5-7 is general for all of society whether urban or rural. I’d condense this to Internet in general in the list. What I mean is, say that in 1970 you wanted to make a phone call from the Queens to your relatives in Italy you once emigrated from (not unlikely as there were still people in their 70-80s who’d crossed the Atlantic in the 1920’s back then). One hour of speech USA-Italy would cost half of your pension, a quarter of your monthly salary or something within that range. Even if you were in the high income bracket you’d write most down in letters and send them by the postal service which would take at least a week before arrival or so. In comparison an hour of Skype phone call won’t cost you a dime.

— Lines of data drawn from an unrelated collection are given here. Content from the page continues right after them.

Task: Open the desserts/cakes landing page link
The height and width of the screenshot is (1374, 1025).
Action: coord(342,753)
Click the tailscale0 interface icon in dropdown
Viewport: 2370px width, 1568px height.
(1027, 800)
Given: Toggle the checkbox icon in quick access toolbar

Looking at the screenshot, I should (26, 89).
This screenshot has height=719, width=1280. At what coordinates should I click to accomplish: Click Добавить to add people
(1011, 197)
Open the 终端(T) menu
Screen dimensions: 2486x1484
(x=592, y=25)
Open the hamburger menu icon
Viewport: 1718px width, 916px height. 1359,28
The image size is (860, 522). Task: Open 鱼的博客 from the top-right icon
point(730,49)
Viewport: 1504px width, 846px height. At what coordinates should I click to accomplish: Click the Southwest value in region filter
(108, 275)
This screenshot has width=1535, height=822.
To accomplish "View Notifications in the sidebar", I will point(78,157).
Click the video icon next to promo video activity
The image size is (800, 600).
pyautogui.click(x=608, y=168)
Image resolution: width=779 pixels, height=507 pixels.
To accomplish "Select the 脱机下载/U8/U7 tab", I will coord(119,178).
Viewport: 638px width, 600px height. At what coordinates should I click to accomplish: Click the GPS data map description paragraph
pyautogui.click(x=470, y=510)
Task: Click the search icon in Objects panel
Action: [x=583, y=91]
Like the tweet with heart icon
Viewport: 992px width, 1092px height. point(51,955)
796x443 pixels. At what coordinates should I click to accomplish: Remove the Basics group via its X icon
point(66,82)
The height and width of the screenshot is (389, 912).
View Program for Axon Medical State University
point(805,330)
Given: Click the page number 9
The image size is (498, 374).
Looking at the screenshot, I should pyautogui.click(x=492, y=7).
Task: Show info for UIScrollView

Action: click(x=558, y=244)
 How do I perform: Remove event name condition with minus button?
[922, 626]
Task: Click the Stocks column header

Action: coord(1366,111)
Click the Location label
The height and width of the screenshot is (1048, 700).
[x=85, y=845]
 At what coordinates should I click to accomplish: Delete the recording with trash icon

Another wonder the Internet has brought is as you describe improved qualities in food, coffee etc. Products such as hot chili sauce or equivalent can be ordered online and delivered anywhere (it might have been possible in 1970 as well, but you were constrained by the supply you were provided with in catalogues. You also needed knowledge to know there were chili in the first place). I’m just waiting for a revolution in fresh produce – We’re still stuck with 1-2 different kinds of potatoes but we have perhaps 50 different types of potato chips in the same store. I’d love to be able to choose between 200-300 different sorts of potatoes and have them delivered to my home if this was possible.
Jeffrey Jakucyk says
Most of these items are ones that require huge subsidies to provide, either through higher taxes or utility rates for urban dwellers. Most small towns and rural areas are wards of the state, the problem is they don’t know it and even think the opposite is true.
urbanleftbehind says
You just described Illinoisans outside of the favored third of Chicago proper, N and NW Cook County, southern Lake County, and DuPage County.
Rod Burkett says
I enjoyed reading your observations; they brought back many memories. I grew up in Central Indiana in the 1950s & 60s. In addition to your list, I think most people have inside toilets today; I did not enjoy that luxury until I went to college. Using the outhouse at a temperature of 20 degrees below zero was a memorable experience. Also, in my part of the state, most farmers raised hogs in addition to grain crops so another change today from that time is fewer odors while driving through the countryside. We thought of the odor as the smell of money.
George Mattei says
Aaron-thought. Wonder if the fact that rural areas now have access to media and a view to the outside world that is driving part of the issue with drugs and crime. After all, if everyone around you lives like you do, then you feel ok. Rural dwellers in the 70s still had much more than those in say the 30’s.
But suddenly you’re watching tv and YouTube and seeing all these things folks in wealthier areas have and it leads to envy, then feelings of inadequacy.